Dataset rows:

────────

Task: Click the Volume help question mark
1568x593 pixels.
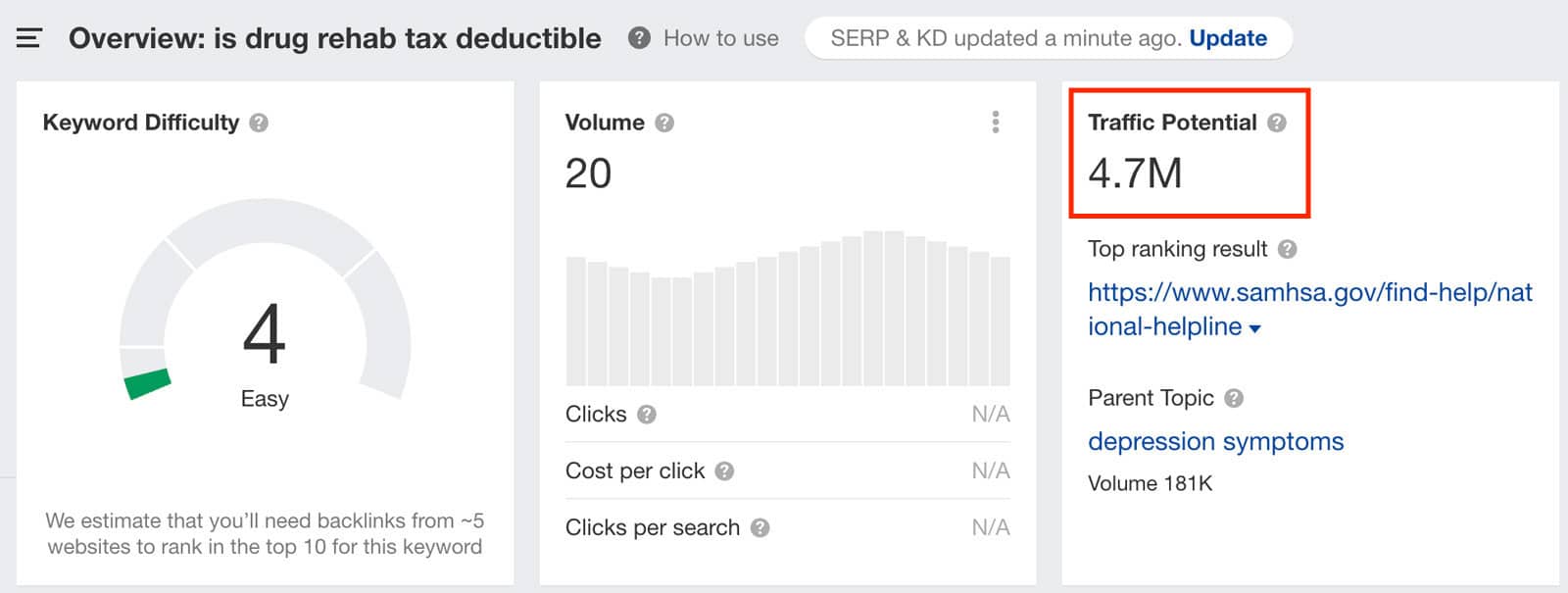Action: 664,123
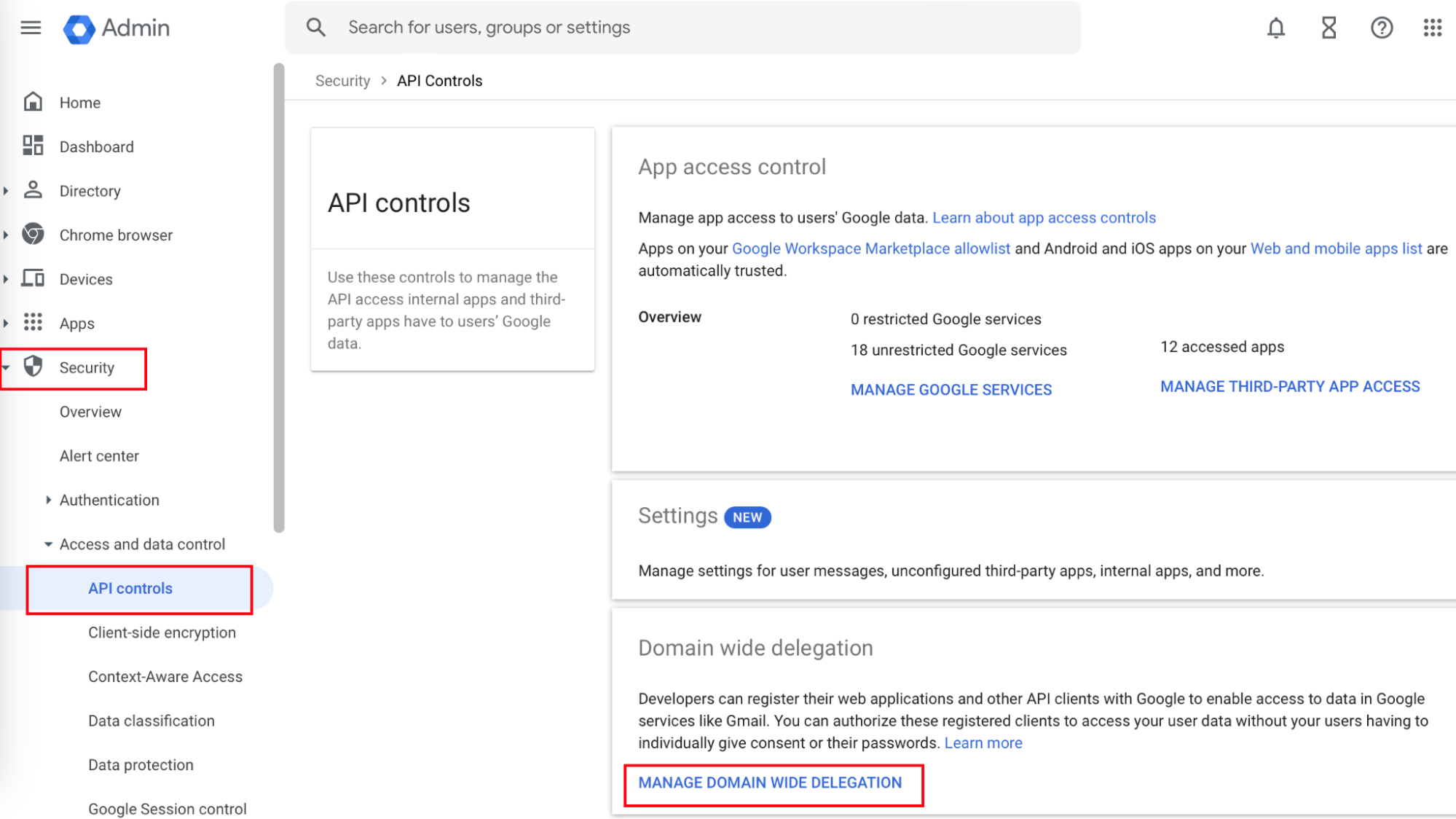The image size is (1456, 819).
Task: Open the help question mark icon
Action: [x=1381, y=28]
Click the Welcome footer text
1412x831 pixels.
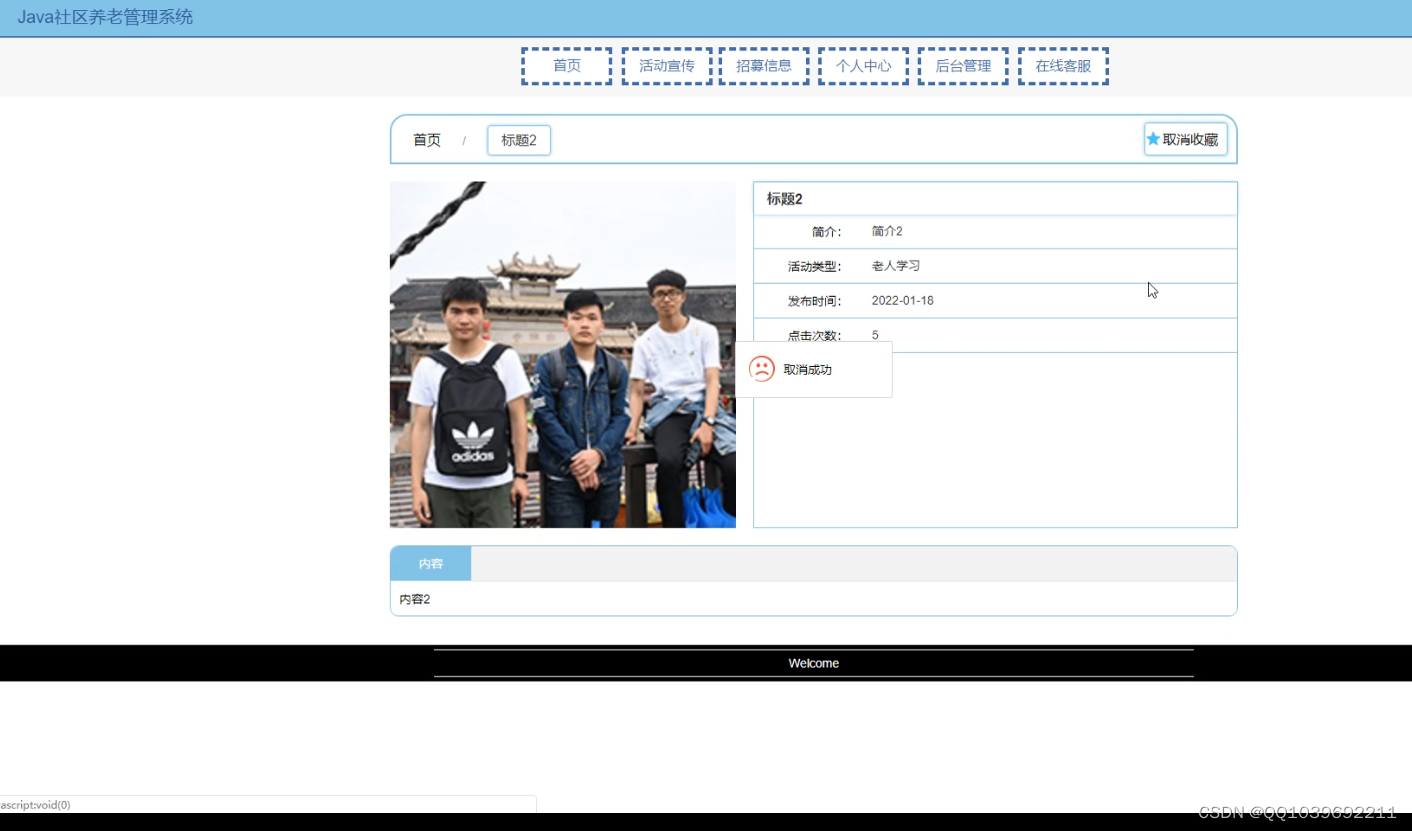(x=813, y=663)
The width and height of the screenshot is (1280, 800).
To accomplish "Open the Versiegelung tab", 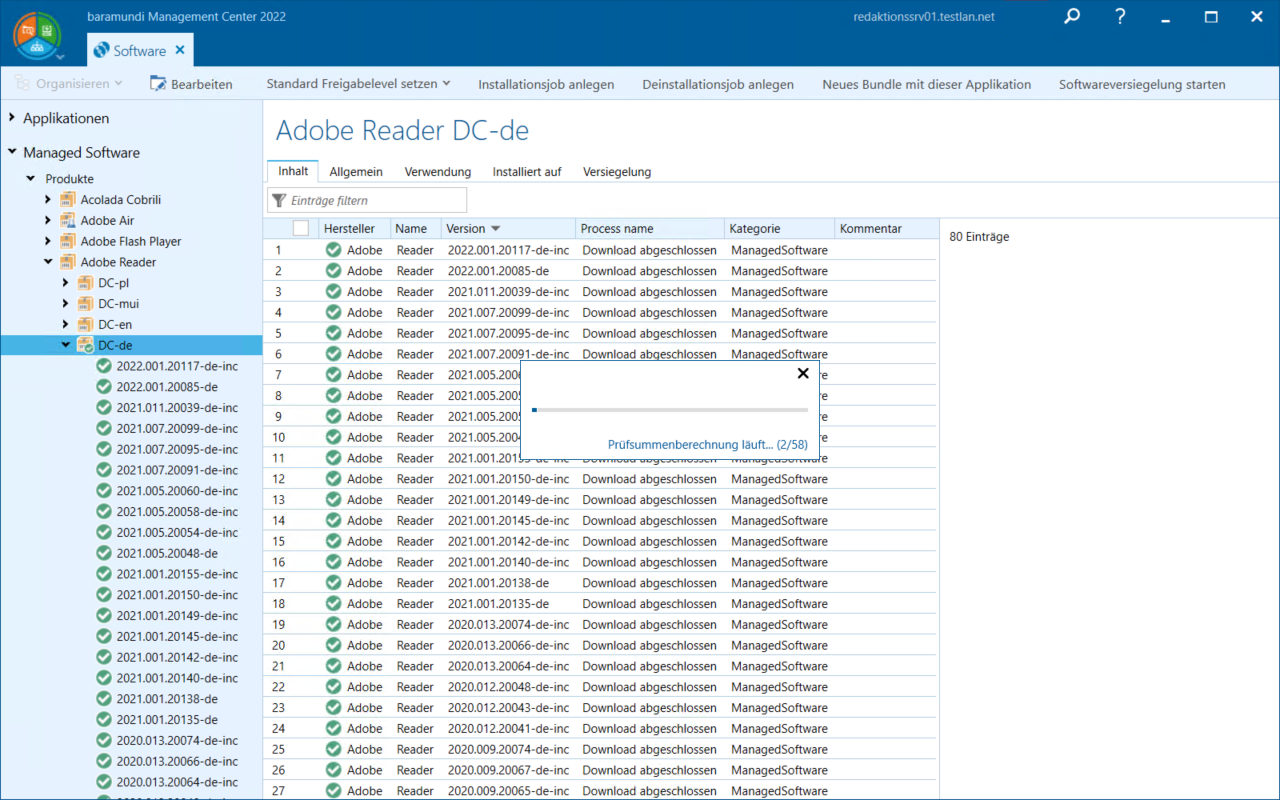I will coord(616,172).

────────

#### Given exercise:
Which lines in the records above contain the string "Task"? Report each of them in full.

#### Answer to the problem:
Task: Click the Volume help question mark
Task: Open the help question mark icon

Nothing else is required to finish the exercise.